[Start of Attachment]
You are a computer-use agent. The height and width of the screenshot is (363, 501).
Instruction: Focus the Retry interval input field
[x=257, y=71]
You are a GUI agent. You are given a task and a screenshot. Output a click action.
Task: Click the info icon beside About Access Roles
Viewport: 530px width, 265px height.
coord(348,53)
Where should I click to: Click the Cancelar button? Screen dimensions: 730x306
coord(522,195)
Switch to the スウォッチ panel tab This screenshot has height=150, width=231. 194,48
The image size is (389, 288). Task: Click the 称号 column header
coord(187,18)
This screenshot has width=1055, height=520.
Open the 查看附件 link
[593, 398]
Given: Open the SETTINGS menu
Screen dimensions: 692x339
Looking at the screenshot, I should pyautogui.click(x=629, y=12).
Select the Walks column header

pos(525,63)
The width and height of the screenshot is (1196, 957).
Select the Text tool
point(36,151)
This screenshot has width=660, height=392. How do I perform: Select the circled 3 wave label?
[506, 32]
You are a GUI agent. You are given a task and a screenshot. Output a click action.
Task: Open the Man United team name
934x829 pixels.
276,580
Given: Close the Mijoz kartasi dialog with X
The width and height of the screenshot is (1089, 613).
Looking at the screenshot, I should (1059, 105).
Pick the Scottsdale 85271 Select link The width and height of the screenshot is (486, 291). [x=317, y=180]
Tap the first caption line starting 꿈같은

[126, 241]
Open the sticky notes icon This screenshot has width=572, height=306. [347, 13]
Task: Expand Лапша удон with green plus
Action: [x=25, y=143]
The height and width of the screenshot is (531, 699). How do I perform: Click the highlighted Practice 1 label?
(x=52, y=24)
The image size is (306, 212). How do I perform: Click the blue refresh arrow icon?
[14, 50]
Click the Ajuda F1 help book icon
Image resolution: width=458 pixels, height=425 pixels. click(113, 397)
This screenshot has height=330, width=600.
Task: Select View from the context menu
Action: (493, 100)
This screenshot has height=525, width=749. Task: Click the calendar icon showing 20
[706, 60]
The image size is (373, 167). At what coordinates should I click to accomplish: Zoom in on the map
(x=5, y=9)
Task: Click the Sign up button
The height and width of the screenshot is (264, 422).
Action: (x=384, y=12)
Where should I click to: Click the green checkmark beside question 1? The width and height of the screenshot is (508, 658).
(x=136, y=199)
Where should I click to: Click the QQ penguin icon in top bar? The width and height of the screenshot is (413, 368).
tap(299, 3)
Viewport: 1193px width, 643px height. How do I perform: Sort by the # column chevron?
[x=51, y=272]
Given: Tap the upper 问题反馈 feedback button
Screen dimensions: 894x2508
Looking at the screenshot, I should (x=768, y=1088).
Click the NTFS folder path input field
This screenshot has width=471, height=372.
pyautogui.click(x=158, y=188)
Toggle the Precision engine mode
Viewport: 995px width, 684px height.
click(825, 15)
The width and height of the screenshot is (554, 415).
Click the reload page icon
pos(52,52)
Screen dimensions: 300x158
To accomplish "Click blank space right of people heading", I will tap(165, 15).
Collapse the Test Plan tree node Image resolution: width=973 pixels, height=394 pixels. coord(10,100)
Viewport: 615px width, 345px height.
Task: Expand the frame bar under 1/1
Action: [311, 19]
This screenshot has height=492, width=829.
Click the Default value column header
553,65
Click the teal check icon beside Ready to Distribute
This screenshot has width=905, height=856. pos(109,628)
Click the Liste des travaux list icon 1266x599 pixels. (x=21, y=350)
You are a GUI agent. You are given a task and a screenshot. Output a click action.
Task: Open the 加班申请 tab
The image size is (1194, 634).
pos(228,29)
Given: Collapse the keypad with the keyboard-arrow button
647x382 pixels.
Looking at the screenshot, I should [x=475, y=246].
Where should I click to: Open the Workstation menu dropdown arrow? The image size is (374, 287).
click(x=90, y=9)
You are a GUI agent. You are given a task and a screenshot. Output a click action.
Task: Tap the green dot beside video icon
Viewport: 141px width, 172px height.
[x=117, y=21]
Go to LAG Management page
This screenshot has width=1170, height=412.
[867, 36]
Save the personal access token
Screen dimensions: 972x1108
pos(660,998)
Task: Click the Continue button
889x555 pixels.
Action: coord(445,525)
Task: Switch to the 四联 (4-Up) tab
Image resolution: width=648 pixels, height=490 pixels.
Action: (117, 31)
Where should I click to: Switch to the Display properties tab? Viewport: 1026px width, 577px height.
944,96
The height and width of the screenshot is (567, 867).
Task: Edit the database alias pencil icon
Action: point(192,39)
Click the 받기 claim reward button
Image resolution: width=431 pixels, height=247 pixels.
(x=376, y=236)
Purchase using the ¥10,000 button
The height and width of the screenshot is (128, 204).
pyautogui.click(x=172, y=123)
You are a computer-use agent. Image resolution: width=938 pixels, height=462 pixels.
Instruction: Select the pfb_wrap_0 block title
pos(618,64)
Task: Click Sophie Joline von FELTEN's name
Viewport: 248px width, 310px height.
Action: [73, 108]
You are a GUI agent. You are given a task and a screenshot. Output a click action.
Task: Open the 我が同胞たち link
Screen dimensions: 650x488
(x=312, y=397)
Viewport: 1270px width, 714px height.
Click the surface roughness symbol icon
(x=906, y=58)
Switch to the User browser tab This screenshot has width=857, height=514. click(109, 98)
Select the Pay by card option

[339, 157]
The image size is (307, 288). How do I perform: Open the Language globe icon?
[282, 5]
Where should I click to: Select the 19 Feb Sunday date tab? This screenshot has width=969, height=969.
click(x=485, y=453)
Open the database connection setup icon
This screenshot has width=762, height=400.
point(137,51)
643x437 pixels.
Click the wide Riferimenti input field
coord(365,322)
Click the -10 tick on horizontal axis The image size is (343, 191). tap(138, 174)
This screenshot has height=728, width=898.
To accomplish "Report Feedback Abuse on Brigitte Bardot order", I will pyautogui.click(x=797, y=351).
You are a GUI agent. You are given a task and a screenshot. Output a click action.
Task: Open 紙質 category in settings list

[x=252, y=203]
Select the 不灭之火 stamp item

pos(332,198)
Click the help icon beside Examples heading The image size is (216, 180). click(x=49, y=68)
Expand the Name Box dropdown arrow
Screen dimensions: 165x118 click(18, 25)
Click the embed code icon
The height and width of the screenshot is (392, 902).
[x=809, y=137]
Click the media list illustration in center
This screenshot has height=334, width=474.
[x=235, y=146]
[End of Attachment]
What is the number of lines in the listing that contain "will"? State it and nothing more.

2